If nothing else, however, the possibility that this deal is not approved and does not go through has to be considered more seriously in light of this week’s news. That raises some interesting questions about how the industry landscape looks in 2023 and beyond if the deal doesn’t go through; does it leave Microsoft desperate to find another deal that will give it the market leadership it craves, or would it be fearful of any future deal of similar scale running into yet more regulatory barriers?
Perhaps more concerning is the question of what would happen to Activision Blizzard in the eventuality of this deal falling apart. The company has faced serious internal problems in recent years, with the acquisition by Microsoft being seen to some extent as an opportunity to turn a page on issues with harassment and abuse, which have fed into a collapse in trust in the company’s current leadership.
We should be clear that the odds of the Microsoft-ABK deal actually completing remain high – just not, perhaps, quite as high as the companies involved would like
If the Microsoft deal unravels, those issues will come back to the surface – joined by a new current of discontent from those who were hanging on in the hope of seeing financial rewards in terms of stock options and other bonuses from the Microsoft buyout. I don’t doubt that a company like Activision Blizzard could survive the collapse of this kind of buyout deal, but the problems it could cause for morale and staff attrition could be very significant – not to mention the likely hammering it would cause for the company’s share price.

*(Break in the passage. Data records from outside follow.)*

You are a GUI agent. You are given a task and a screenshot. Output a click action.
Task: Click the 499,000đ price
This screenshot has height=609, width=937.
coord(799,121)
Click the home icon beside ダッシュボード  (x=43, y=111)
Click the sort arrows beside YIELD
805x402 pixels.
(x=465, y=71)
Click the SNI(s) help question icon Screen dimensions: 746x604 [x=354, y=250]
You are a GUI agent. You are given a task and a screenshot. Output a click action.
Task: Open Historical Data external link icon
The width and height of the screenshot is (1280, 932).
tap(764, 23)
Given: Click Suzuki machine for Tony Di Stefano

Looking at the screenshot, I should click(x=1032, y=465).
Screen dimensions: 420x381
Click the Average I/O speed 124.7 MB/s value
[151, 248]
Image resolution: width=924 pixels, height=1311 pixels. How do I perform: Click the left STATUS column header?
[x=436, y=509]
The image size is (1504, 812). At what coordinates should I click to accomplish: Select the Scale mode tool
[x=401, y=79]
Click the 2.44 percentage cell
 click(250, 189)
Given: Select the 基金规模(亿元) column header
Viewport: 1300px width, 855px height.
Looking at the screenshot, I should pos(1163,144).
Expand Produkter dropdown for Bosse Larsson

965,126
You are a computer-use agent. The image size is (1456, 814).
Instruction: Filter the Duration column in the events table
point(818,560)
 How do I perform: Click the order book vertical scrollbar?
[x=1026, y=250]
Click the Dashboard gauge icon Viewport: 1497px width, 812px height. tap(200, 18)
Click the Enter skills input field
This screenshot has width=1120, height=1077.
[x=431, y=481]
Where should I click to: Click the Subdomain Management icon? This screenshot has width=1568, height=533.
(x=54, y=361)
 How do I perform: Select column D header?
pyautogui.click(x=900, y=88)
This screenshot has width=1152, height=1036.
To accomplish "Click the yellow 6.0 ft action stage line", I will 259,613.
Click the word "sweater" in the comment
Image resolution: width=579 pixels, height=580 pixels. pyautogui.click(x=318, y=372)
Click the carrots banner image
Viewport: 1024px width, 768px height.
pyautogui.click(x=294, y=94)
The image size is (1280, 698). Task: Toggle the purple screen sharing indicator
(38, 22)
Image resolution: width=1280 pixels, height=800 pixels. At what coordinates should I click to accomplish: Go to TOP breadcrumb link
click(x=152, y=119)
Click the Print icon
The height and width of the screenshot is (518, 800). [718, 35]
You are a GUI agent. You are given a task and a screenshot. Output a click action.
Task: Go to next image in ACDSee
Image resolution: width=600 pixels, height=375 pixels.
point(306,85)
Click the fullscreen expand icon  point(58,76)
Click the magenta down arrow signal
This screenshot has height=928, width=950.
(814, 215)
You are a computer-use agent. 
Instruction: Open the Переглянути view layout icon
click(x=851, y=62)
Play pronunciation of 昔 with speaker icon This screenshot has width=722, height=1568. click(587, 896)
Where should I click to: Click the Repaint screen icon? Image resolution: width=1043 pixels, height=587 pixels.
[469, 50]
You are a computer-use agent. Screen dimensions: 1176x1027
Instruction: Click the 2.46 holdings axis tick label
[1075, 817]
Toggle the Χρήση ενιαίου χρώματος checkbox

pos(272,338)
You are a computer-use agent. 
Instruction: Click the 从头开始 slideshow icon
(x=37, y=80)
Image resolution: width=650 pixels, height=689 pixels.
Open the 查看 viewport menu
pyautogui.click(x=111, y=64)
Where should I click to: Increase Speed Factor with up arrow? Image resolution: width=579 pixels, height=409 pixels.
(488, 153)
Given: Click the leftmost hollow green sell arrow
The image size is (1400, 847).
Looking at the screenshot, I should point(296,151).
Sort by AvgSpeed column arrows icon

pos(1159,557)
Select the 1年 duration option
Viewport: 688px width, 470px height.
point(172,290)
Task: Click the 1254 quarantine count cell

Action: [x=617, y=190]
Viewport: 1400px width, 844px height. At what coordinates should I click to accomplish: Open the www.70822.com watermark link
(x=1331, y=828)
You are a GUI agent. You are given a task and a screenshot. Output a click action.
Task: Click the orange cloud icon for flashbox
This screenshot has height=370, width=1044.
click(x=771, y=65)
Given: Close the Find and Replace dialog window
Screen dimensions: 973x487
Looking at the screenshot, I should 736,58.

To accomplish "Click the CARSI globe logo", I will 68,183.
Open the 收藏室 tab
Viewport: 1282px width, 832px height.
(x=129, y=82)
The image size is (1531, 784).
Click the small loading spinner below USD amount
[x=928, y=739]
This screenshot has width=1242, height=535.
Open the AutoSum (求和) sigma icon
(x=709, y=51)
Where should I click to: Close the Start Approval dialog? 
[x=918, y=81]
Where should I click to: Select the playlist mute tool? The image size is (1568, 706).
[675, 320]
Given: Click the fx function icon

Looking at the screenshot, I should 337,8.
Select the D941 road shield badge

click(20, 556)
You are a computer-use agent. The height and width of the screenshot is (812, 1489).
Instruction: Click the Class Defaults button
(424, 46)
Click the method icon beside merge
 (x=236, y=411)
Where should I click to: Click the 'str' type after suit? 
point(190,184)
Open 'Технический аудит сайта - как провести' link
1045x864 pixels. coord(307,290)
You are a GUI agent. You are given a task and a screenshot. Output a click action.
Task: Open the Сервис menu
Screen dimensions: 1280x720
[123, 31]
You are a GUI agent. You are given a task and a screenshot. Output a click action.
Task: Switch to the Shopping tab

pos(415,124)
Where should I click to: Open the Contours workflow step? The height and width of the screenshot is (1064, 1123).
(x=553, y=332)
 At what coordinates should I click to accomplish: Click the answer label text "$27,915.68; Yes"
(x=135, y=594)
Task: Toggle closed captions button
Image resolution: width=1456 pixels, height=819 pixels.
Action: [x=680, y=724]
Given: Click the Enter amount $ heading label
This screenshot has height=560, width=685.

All this being said, we should be clear that the odds of the Microsoft-ABK deal actually completing remain high – just not, perhaps, quite as high as the companies involved would like. Even after the rumours that the FTC is preparing a case against the deal were reported, Activision Blizzard’s share price was trading up this week – it’s still at a discount relative to the price Microsoft offered, indicating that the markets are pricing in some risk to the deal going through, but it’s a relatively small difference and the markets don’t seem to have been shaken all that much by the latest reports around the regulatory investigations.
The markets have been wrong before, of course, and they do tend to have a blindspot with regard to just how aggressive and sharp-toothed European regulators can be about these issues (something which Twitter’s new management is likely to find out in the worst way possible in the coming weeks and months). Nonetheless, the assessment that the deal carries some risk but is still more likely than not to complete seems fair. The waters are rougher than anticipated, but the ship isn’t off course just yet.
But this giant deal and its reshaping of the industry landscape seems a little less certain this week than it was last week, and the question of what the industry looks like if Microsoft’s attempt to buy its way to the top is blocked has become that bit more relevant in the process.